ECLI:NL:RBAMS:2024:4100

Rechtbank Amsterdam

Datum uitspraak
4 juli 2024
Publicatiedatum
10 juli 2024
Zaaknummer
C/13/747616 / HA RK 24-89
Instantie
Rechtbank Amsterdam
Type
Uitspraak
Rechtsgebied
Civiel recht
Procedures
  • Beschikking
Vindplaatsen
  • Rechtspraak.nl
AI samenvatting door LexboostAutomatisch gegenereerd

Afwijzing verzoek voorlopig getuigenverhoor wegens strijd met de goede procesorde

In deze zaak heeft de Rechtbank Amsterdam op 4 juli 2024 een beschikking gegeven in een verzoek tot het houden van een voorlopig getuigenverhoor. De verzoekende partijen, Pon Bicycle Holding B.V. en haar buitenlandse dochterondernemingen, hebben Kenstone Metal Co. GmbH en Kenstone Metal Co. Ltd aangeklaagd wegens een vermeende tekortkoming in de levering van geassembleerde fietsen. Pon vordert een schadevergoeding van meer dan € 5,5 miljoen, gebaseerd op een contractuele aansprakelijkheidslimiet van $ 2 miljoen per jaar. Pon heeft een dagvaarding uitgebracht en verzoekt de rechtbank om een voorlopig getuigenverhoor om aanvullend bewijs te verkrijgen over de aansprakelijkheid van Kenstone.

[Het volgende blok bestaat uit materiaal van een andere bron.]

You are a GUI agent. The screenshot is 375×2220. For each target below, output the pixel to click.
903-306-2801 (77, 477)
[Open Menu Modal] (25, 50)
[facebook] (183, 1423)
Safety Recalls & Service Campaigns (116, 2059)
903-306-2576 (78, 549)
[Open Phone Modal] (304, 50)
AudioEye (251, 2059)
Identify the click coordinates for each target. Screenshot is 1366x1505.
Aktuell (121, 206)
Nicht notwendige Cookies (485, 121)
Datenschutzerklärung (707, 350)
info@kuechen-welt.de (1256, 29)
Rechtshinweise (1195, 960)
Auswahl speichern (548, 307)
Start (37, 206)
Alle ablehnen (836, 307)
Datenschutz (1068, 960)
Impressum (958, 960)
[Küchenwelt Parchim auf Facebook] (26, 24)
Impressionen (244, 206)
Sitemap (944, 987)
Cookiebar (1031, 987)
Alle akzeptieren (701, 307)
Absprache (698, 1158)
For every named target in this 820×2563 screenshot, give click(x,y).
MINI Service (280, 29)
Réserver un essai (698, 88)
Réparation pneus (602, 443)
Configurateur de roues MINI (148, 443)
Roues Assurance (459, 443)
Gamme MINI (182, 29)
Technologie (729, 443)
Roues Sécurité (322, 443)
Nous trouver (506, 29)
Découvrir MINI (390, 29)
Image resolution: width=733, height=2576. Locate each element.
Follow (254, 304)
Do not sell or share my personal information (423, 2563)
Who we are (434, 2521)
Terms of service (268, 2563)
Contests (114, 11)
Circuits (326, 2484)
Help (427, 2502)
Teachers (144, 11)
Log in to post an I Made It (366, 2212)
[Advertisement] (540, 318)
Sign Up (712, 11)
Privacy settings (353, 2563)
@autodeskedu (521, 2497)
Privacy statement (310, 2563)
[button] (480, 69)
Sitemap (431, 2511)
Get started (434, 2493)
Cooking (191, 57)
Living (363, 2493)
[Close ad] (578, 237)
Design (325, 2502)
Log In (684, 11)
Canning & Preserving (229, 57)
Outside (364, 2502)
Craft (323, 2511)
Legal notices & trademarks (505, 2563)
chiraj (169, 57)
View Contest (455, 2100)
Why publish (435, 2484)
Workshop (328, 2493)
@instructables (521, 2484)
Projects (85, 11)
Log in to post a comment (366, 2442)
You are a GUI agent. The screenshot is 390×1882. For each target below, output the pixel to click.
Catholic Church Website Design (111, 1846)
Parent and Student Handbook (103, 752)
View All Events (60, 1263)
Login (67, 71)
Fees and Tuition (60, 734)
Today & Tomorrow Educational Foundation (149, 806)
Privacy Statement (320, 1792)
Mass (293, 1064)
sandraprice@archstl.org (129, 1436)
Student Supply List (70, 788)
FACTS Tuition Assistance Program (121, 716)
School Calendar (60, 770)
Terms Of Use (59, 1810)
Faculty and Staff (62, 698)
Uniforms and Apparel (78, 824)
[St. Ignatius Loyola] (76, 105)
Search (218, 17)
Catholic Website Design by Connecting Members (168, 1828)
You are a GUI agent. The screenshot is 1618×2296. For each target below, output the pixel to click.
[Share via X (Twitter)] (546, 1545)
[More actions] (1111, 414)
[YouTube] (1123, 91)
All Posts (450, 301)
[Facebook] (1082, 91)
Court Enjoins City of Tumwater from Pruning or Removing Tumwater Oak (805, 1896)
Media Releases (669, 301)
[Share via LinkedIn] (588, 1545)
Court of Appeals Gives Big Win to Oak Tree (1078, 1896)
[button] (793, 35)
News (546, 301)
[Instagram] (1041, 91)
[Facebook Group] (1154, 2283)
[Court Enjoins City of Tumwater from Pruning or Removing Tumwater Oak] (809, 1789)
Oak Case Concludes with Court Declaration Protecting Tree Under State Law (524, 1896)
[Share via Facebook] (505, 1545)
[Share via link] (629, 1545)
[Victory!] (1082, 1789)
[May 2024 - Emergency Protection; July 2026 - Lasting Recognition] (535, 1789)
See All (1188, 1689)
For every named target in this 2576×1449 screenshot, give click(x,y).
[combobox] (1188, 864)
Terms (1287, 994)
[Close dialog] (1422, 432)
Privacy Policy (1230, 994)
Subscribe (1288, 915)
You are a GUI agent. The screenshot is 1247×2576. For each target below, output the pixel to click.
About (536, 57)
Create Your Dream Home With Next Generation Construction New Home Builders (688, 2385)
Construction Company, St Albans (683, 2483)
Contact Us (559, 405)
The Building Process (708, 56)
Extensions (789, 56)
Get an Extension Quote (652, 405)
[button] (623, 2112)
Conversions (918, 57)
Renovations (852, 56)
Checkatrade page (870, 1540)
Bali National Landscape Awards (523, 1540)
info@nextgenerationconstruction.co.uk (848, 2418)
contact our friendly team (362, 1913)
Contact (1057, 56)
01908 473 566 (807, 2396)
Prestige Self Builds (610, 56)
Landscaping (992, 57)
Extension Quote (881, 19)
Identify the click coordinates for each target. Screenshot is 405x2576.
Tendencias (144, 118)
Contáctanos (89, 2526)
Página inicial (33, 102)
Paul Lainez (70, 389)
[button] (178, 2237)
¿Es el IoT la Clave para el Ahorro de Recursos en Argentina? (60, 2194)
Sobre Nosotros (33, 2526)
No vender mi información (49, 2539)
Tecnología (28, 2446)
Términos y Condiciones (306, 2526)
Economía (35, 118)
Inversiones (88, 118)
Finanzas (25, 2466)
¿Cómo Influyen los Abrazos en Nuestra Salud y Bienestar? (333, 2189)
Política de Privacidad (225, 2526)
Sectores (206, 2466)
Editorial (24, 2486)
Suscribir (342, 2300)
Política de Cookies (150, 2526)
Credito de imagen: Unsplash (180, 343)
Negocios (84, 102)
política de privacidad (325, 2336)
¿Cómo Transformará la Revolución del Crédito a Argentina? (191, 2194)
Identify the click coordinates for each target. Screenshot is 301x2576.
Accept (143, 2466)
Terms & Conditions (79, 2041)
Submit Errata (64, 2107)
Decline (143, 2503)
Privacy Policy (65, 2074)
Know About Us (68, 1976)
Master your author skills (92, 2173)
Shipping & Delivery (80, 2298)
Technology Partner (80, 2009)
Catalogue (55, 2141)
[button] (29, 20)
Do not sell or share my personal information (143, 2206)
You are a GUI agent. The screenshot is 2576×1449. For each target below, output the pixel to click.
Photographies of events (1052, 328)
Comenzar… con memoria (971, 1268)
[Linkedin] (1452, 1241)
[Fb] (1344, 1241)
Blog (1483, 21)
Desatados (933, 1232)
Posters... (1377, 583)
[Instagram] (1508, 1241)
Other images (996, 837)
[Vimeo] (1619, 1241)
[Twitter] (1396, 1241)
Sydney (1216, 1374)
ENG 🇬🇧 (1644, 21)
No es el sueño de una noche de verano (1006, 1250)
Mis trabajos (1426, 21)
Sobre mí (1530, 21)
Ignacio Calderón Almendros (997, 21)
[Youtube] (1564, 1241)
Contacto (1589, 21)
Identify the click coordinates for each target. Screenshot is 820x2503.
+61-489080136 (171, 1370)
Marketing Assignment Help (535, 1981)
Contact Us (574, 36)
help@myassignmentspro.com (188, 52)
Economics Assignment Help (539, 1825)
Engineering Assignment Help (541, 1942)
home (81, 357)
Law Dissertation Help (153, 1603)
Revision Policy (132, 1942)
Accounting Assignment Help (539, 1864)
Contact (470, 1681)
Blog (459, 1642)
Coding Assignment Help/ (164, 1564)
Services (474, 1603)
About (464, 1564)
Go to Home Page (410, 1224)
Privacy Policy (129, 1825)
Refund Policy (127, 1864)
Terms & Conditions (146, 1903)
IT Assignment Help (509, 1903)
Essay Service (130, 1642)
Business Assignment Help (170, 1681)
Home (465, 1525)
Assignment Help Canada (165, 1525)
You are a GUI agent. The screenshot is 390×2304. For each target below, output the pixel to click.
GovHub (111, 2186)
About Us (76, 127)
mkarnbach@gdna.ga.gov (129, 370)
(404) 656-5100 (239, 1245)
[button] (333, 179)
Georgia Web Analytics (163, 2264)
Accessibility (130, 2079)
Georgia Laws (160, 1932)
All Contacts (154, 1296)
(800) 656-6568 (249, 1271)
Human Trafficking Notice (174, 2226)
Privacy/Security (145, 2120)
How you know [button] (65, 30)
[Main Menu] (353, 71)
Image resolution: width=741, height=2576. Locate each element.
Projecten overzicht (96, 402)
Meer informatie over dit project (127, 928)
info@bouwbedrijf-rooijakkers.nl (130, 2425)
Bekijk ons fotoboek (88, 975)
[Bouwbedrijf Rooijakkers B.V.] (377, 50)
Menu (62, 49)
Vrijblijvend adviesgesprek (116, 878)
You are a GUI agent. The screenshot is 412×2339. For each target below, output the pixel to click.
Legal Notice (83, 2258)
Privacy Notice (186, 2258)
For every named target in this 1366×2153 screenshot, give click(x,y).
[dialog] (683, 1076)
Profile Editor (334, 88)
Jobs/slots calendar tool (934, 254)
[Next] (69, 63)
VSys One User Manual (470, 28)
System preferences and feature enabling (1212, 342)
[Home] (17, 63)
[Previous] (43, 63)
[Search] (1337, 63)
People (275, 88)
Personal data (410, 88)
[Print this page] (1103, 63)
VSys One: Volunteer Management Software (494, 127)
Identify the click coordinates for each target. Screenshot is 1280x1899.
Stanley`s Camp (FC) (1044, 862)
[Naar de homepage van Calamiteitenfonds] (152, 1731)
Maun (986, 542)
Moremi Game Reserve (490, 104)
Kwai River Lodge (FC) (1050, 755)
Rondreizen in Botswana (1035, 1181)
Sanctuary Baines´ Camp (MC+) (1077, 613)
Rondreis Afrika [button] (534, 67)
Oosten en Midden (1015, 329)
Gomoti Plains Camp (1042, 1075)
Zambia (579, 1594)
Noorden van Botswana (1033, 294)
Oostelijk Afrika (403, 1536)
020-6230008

De rechtbank heeft vastgesteld dat zij bevoegd is en dat Nederlands recht van toepassing is. Echter, het verzoek tot het houden van een voorlopig getuigenverhoor is afgewezen omdat het in strijd is met de goede procesorde. De rechtbank oordeelt dat Pon al een dagvaarding heeft uitgebracht en dat het voorlopig getuigenverhoor niet nodig is voor de afweging om te procederen. Bovendien is het verzoek niet gericht op het verkrijgen van bewijs dat dreigt verloren te gaan. De rechtbank concludeert dat het verzoek om een voorlopig getuigenverhoor niet doelmatig is en dat het beter is om de bodemprocedure af te wachten. Pon wordt hoofdelijk veroordeeld in de proceskosten, die zijn vastgesteld op € 1.916,00, vermeerderd met wettelijke rente.

Uitspraak

RECHTBANKAmsterdam
Civiel recht
Zaaknummer / rekestnummer: C/13/747616 / HA RK 24-89
Beschikking van 4 juli 2024
in de zaak van

1.PON BICYCLE HOLDING B.V.,

te Almere,
2. de rechtspersoon naar buitenlands recht
PON BIKE PERFORMANCE GMBH,
te Mainz, Duitsland,
3. de rechtspersoon naar buitenlands recht
PON BIKE PERFORMANCE OPERATIONS GMBH,
te Mainz, Duitsland,
verzoekende partijen,
hierna te noemen: Pon Nederland, Pon Duitsland, Pon Operations en samen Pon,
advocaat: mr. D.J. Beenders,
tegen
1. de rechtspersoon naar buitenlands recht
KENSTONE METAL CO. GMBH,
te Bad Salzuflen (Duitsland),
2. de rechtspersoon naar buitenlands recht
KENSTONE METAL CO. LTD,
te Taichung (Taiwan),
verwerende partijen,
hierna te noemen: Kenstone Duitsland, Kenstone Taiwan en samen Kenstone,
advocaat: mr. J.S. Kortmann.

1.De procedure

1.1.
Het verloop van de procedure blijkt uit:
- het verzoekschrift met producties,
- de beschikking waarin is bepaald dat er een mondelinge behandeling komt bij mr. R.H.C. van Harmelen,
- de beslissing van de wrakingskamer om het ingediende verschoningsverzoek van mr. R.H.C. van Harmelen toe te wijzen,
- de brief van de rechtbank aan partijen dat mr. M.R. Jöbsis de behandelend rechter zal zijn,
- het verweerschrift,
- de akte overleggen bijlagen met bijlagen 23.1 tot en met 23.3.7 van Pon,
- de mondelinge behandeling van 24 juni 2024, waarvan door de griffier aantekeningen zijn gemaakt.

2.De feiten

2.1.
Verzoeksters zijn onderdeel van Pon.Bike groep. Pon.Bike verkoopt en distribueert fietsen.
2.2.
Kenstone Taiwan is een assembleur van fietsen. Kenstone Duitsland is een 100%-dochter van Kenstone Taiwan.
2.3.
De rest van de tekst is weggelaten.